Fourth National Bank
The Gilded Age in US history spans from roughly the end of the Civil War through the very early 1900s. Mark Twain and Charles Dudley Warner popularized the term, using it as the title of their novel The Gilded Age: A Tale of Today, which satirized an era when economic progress masked social problems and when the siren of financial speculation lured sensible people into financial foolishness. In financial history, the term refers to the era between the passage of the National Banking Acts in 1863-64 and the formation of the Federal Reserve in 1913. In this period, the US monetary and banking system expanded swiftly and seemed set on solid foundations but was repeatedly beset by banking crises.
The Civil War also brought vast changes to the nation's financial system. Before the Civil War, the federal government did not issue paper money. Instead, paper notes were issued by more than 1,500 state banks in 1860, which issued more than 10,000 different kinds of currency.
To end this chaotic system and to impose federal regulation on the financial system, Congress enacted two important pieces of legislation. The Legal Tender Act of 1862 authorized the federal government to issue paper money. Because these notes were printed on green paper, they became known as greenbacks. A pure fiat paper currency, unbacked by silver or gold, the greenbacks were widely reviled.
Greenbacks began to depreciate in terms of specie almost as soon as they were issued. In an attempt to drive up the price of government bonds, Secretary Chase eliminated the convertibility of greenbacks in July 1863, an act which simply drove down their value further. Chase and the Treasury officials, instead of acknowledging their own premier responsibility for the continued depreciation of the greenbacks, conveniently placed the blame on anonymous "gold speculators." In March 1863, Chase began a determined campaign, which would last until he was driven from office, to stop the depreciation by controlling, assaulting, and eventually eliminating the gold market.
The National Bank Act of 1863 created the nation's first truly national banking system. As finally adopted by Congress, the National Banking Act of 1863 chartered national banks which met certain requirements, made the notes of national banks legal tender for all public and private debts, and levied a tax of 2 percent on state bank notes, which gradually increased over time. By imposing a tax on state bank notes, the federal government forced state banks to join the federal system. By 1865, national banks had 83 percent of all bank assets in the United States. After 1870, interestingly, state banks made a comeback; they avoided the tax on their bank notes by issuing checks.
The National Banking Acts destroyed the previously decentralized and fairly successful state banking system, and substituted a new, centralized, and far more inflationary banking system under the aegis of Washington and a handful of Wall Street banks. The National Banking System created three sets of national banks: central reserve city, which was only New York; reserve city, other cities with over 500,000 population; and country, which included all other national banks. The whole nation was able to inflate uniformly and relatively unchecked by pyramiding on top of a few New York City banks.

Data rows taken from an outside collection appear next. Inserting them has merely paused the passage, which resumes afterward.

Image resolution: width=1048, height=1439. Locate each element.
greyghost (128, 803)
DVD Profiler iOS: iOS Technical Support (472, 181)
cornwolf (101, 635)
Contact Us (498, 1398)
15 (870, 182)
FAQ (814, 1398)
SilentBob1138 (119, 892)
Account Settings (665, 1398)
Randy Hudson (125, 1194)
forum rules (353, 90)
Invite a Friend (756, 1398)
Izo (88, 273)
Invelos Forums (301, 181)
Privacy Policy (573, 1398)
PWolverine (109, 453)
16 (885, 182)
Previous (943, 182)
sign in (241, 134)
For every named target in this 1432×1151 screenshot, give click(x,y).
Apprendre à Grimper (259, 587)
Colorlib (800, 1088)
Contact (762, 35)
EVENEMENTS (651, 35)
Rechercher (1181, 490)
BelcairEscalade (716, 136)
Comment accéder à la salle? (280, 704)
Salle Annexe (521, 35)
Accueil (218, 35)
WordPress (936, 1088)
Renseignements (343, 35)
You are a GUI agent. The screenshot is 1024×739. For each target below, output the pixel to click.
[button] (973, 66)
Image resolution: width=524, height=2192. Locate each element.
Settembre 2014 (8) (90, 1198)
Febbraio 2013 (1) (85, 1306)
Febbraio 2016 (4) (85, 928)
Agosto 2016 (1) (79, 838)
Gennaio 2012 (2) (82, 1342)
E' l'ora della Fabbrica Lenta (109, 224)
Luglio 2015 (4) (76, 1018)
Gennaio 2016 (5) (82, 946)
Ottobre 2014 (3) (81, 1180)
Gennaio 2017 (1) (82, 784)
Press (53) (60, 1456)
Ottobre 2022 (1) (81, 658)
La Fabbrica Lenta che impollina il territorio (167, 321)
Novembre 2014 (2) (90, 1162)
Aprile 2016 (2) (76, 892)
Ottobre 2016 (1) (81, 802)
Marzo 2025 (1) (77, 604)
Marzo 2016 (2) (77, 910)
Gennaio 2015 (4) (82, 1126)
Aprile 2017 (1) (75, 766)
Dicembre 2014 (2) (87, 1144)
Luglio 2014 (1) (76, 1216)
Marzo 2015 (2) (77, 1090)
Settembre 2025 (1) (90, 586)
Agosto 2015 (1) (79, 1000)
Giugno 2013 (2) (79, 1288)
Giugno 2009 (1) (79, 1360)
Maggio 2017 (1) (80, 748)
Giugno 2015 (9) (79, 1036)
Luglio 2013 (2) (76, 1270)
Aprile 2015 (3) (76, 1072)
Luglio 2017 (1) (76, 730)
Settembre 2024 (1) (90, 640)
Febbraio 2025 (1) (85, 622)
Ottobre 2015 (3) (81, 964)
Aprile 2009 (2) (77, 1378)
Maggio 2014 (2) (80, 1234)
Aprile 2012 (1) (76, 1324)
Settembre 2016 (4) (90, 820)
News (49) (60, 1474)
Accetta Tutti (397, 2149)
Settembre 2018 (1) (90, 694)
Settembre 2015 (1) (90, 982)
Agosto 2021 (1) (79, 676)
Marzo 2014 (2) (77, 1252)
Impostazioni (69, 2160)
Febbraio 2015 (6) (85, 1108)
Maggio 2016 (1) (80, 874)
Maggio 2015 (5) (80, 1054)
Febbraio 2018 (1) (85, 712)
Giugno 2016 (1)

The National Banking System was in great need of a mighty bank in New York City to serve as the base of the inflationary pyramid for a host of country and reserve city banks. Jay Cooke was happy to oblige, and he quickly established the Fourth National Bank of New York, capitalized at a huge $5 million. The mighty House of Cooke — "stunted and dwarfed" by the market economy — soon crashed and went bankrupt, touching off the Panic of 1873.
At the time, New York City was the center of the financial system. Between 1863 and 1913, eight banking panics occurred in the money center of Manhattan. The panics in 1884, 1890, 1899, 1901, and 1908 were confined to New York and nearby cities and states. The panics in 1873, 1893, and 1907 spread throughout the nation. Regional panics also struck the midwestern states of Illinois, Minnesota, and Wisconsin in 1896; the mid-Atlantic states of Pennsylvania and Maryland in 1903; and Chicago in 1905. By the beginning of the 20th century, the debate about monetary policy and the nation's financial system had been going on for over a century. Increasingly, the shortcomings of the existing system were causing too much harm to ignore. Like a drumbeat, the country experienced one serious financial crisis after another, with major crises in 1839, 1857, 1873, 1893, and finally in 1907. These panics paralyzed the financial system and led to deep and extended contractions in the economy.
These episodes exposed the weakness of the 19th century financial system, which repeatedly failed to supply the money and credit needed to meet the economy's demands. The financial system came under severe stress when the demand for liquidity surged.
A financial system strained in such a manner is like dry kindling in danger of being exposed to a spark. That spark could come from losses at a well-known bank, from a disappointing harvest, or from mere rumors. In response, depositors or other investors would seek the return of their funds, which would force financial institutions to sell assets quickly to generate the necessary cash. That liquidation could lead banks to cut credit and force borrowers to repay debt sooner than expected.
The adjective “gilded” means covered with a thin gold veneer on the outside but not golden on the inside. In some ways, this definition fits the nineteenth century banking and monetary system. The gold standard and other institutions of that system promised efficiency and stability. The American economy grew rapidly. The United States experienced among the world’s fastest growth rates of income per capita. But, the growth of the nation’s wealth obscured to some extent social and financial problems, such as periodic panics and depressions.